— Давай сюда мужскую.
Кохаку поняла намёк, чем вызвала улыбку на лице Джинхёна.
— Она внизу, нуна может спуститься и переодеться.
Ноги уже несли её к лестнице в подвал, но тут она вспомнила про Рури и ещё раз посмотрела на него, крикнув:
— Никуда не уходи, я быстро!
Она мигом скинула с себя плащ, развязала ленту и стянула верхнюю одежду, небрежно отбросила светло-жёлтую чогори в сторону, оставляя лишь нижнее бельё. По полу были разложены разрисованные свитки, некоторые скомканы. На низком столе, возле которого находились две подушки, лежали начатые иллюстрации, а также кисти, тушечница и сама тушь.
Кохаку скомкала свою одежду и положила на свободную часть пола.

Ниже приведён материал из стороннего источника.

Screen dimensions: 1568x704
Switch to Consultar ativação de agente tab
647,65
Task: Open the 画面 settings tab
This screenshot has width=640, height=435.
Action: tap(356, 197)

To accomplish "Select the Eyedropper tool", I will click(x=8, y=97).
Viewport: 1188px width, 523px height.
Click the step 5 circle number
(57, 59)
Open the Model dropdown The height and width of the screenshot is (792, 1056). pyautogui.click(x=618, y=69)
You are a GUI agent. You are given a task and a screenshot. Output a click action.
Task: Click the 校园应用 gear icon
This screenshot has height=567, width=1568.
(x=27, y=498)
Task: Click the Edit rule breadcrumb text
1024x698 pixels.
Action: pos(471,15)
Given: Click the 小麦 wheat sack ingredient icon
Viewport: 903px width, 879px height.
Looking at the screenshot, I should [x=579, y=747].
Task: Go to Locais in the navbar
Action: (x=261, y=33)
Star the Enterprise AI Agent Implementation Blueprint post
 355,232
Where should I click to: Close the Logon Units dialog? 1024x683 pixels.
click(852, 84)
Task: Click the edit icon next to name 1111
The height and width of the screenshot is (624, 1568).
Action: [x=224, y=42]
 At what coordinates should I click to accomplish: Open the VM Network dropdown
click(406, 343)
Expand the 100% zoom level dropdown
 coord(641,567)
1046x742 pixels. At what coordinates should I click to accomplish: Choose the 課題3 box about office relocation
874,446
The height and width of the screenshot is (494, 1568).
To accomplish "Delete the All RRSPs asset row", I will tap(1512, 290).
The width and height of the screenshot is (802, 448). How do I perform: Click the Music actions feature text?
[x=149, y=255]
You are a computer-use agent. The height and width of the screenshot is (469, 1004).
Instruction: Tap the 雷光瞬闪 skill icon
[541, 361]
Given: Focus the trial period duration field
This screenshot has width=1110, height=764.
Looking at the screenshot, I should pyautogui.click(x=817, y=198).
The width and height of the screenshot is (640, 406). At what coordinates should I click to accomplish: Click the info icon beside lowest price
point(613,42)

Из ящика достала светло-коричневую чогори и тёмные мужские паджи*, которые быстро надела. Захватив с собой свой плащ, она взлетела по лестнице и взглянула на Рури, боясь, что он мог сбежать, но тот по-прежнему стоял у порога. Джинги протирал пыль, а Джинхён сидел у прилавка, рассматривая свои иллюстрации.
* Паджи (кор. 바지) — свободные мешковатые штаны.
— Джинхён-а, — позвала Кохаку и подошла к нему, — до тебя доносились слухи о монстре?
Он с подозрением прищурился.
— Ты же не собираешься ловить его?
— Ещё как собираюсь!
— Нуним, это опасно, — с тревогой в голосе произнёс Джинхён, а Кохаку нахмурилась. Ему оставалось только вздохнуть. — Раз ты уже приняла решение, то всё равно найдёшь его, так что лучше узнаешь от меня. В нескольких часах ходьбы отсюда, в сторону деревни Паллюн, находится разрушенный храм — в нём и… — Джинхён сглотнул. — Убили женщину.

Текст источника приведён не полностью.